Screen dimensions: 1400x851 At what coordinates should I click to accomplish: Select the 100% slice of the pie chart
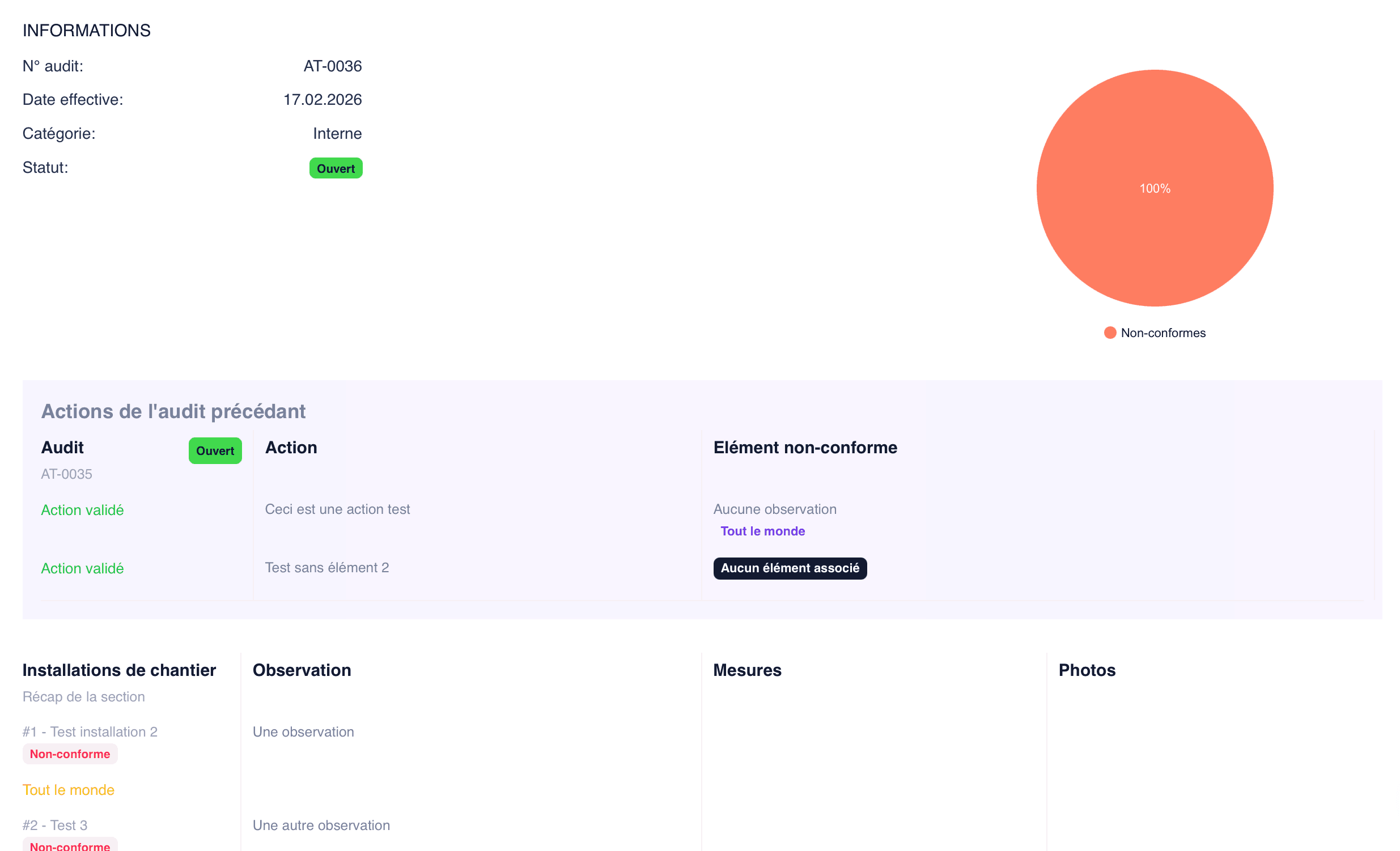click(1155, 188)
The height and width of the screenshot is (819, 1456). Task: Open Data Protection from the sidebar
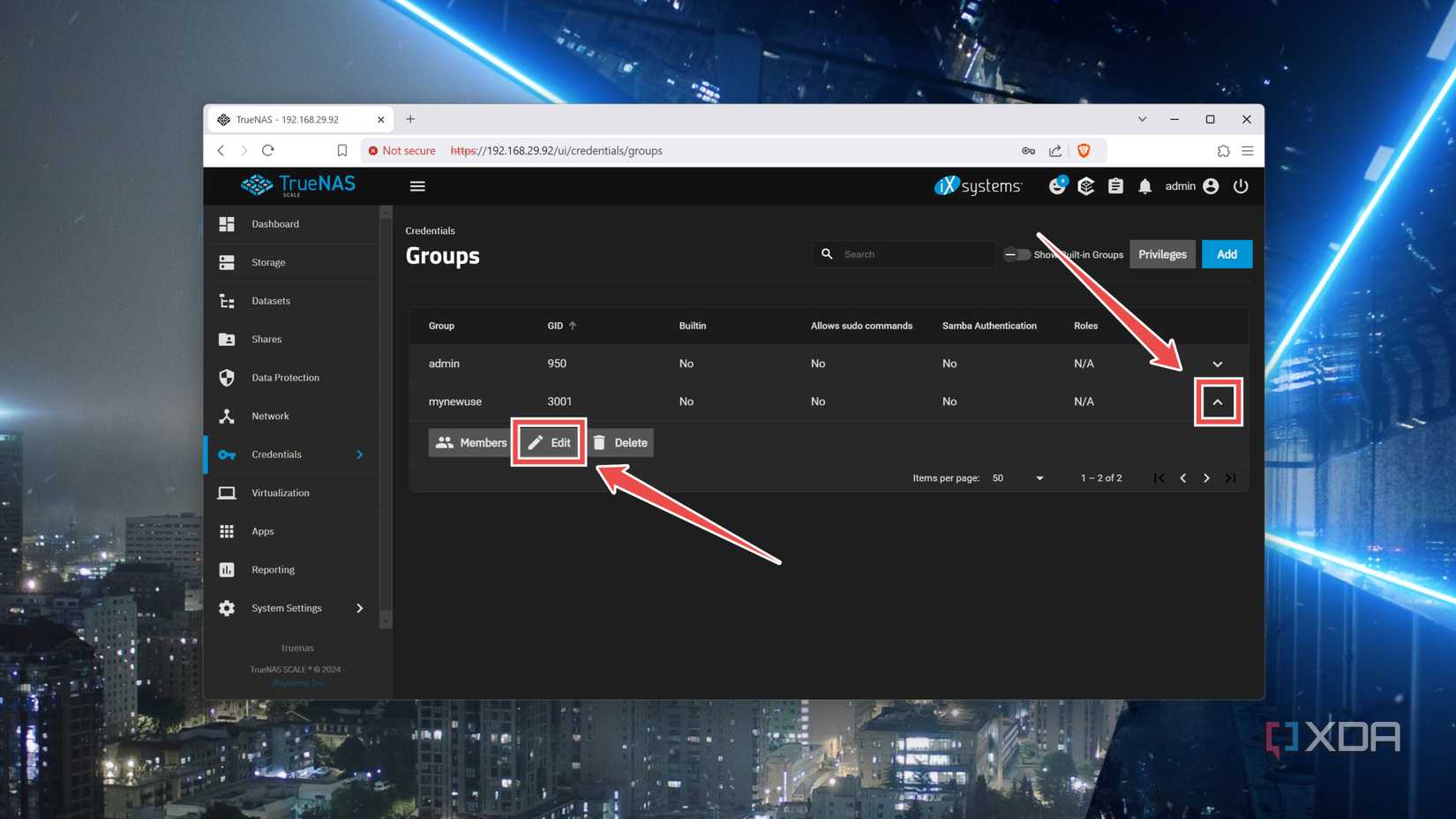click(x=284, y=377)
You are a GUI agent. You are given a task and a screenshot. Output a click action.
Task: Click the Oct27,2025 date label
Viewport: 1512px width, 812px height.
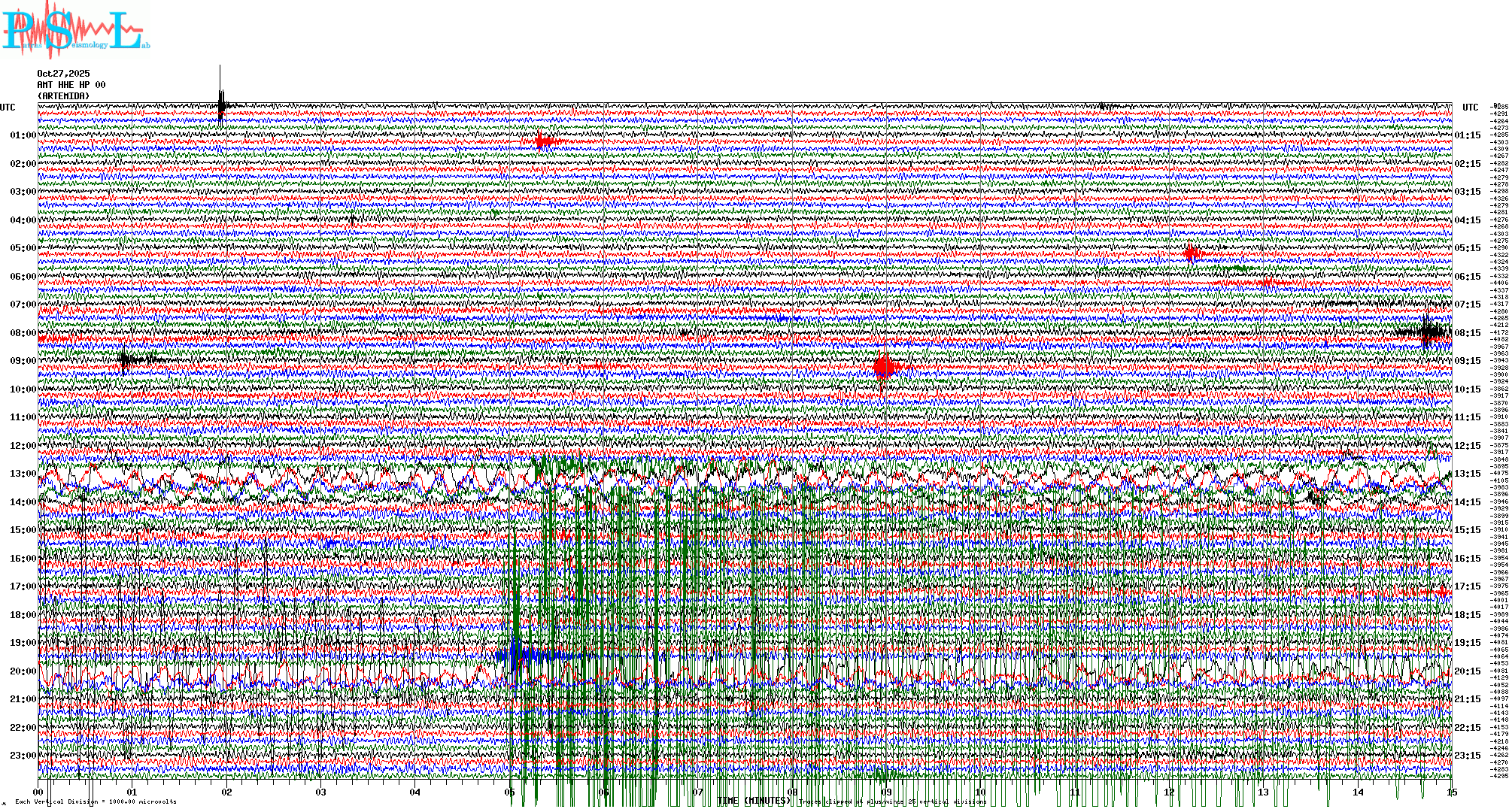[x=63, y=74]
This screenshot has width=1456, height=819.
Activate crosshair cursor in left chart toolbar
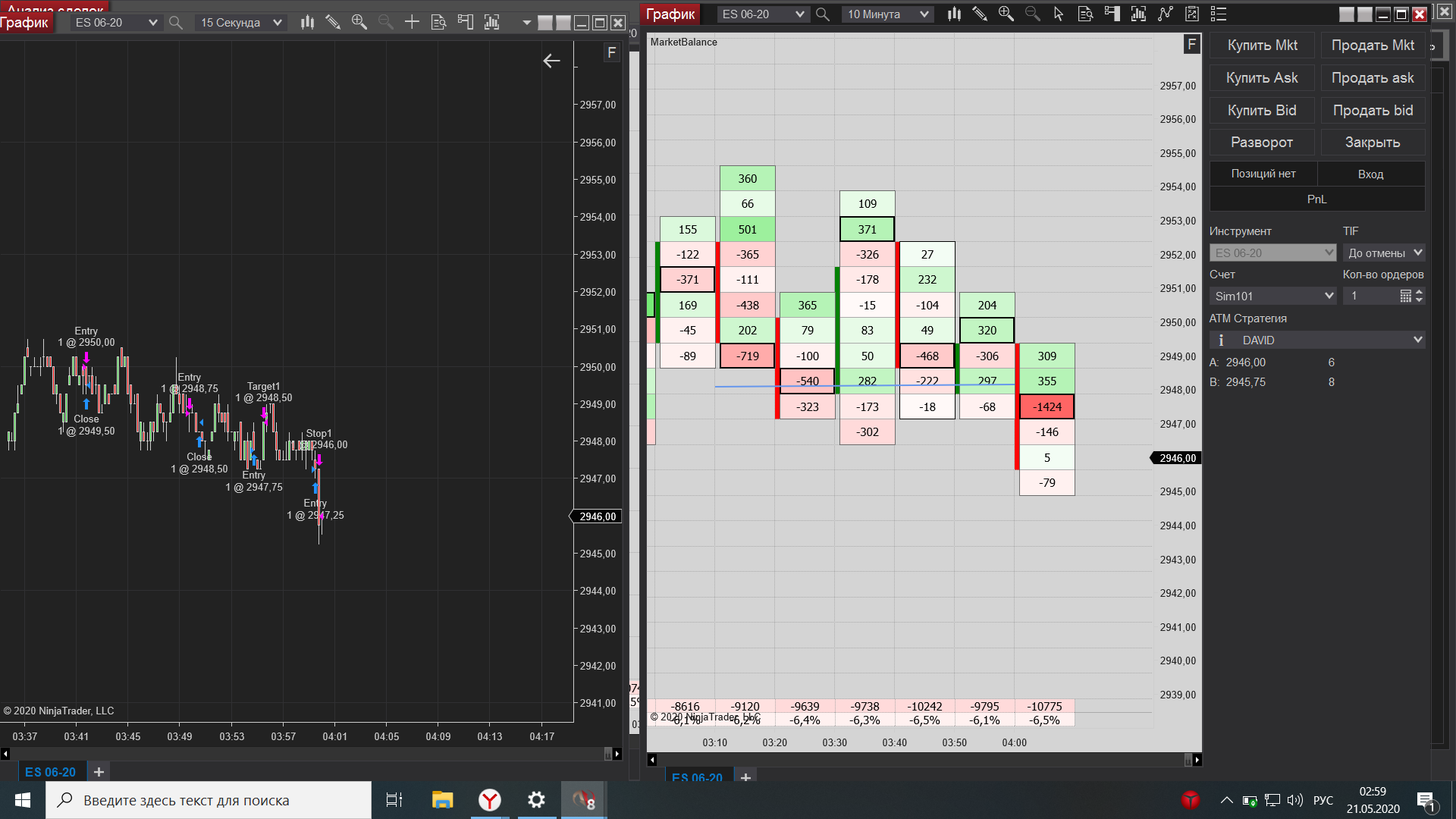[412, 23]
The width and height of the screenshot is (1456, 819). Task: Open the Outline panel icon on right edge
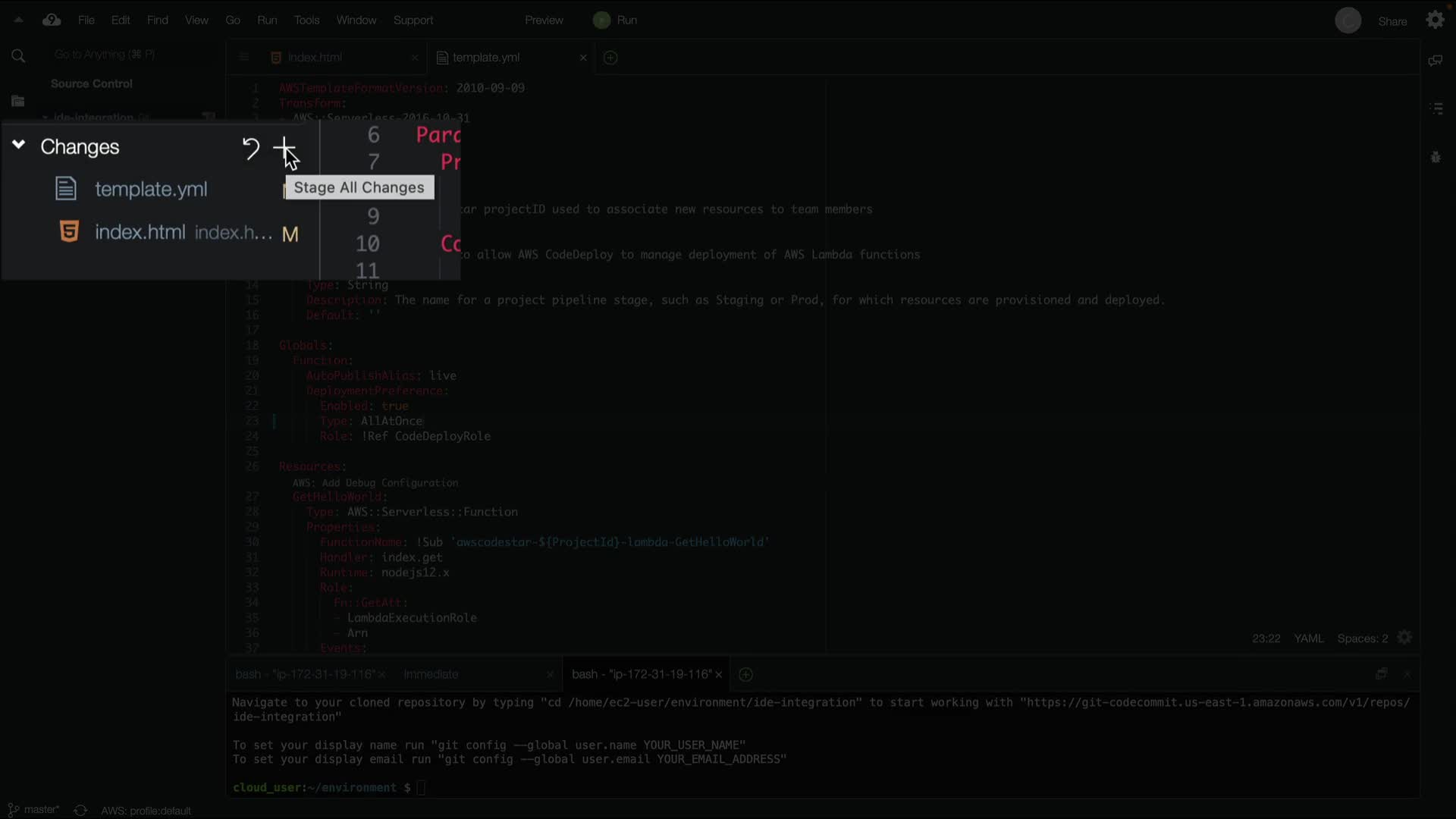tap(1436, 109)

> [EXERCISE]:
Your copy should hold exactly the lines from the one that contains "The width and" through the final line of the data, both ends included, and no pictures.

> [EXERCISE ANSWER]:
The width and height of the screenshot is (1456, 819). Task: Open the Outline panel icon on right edge
tap(1436, 109)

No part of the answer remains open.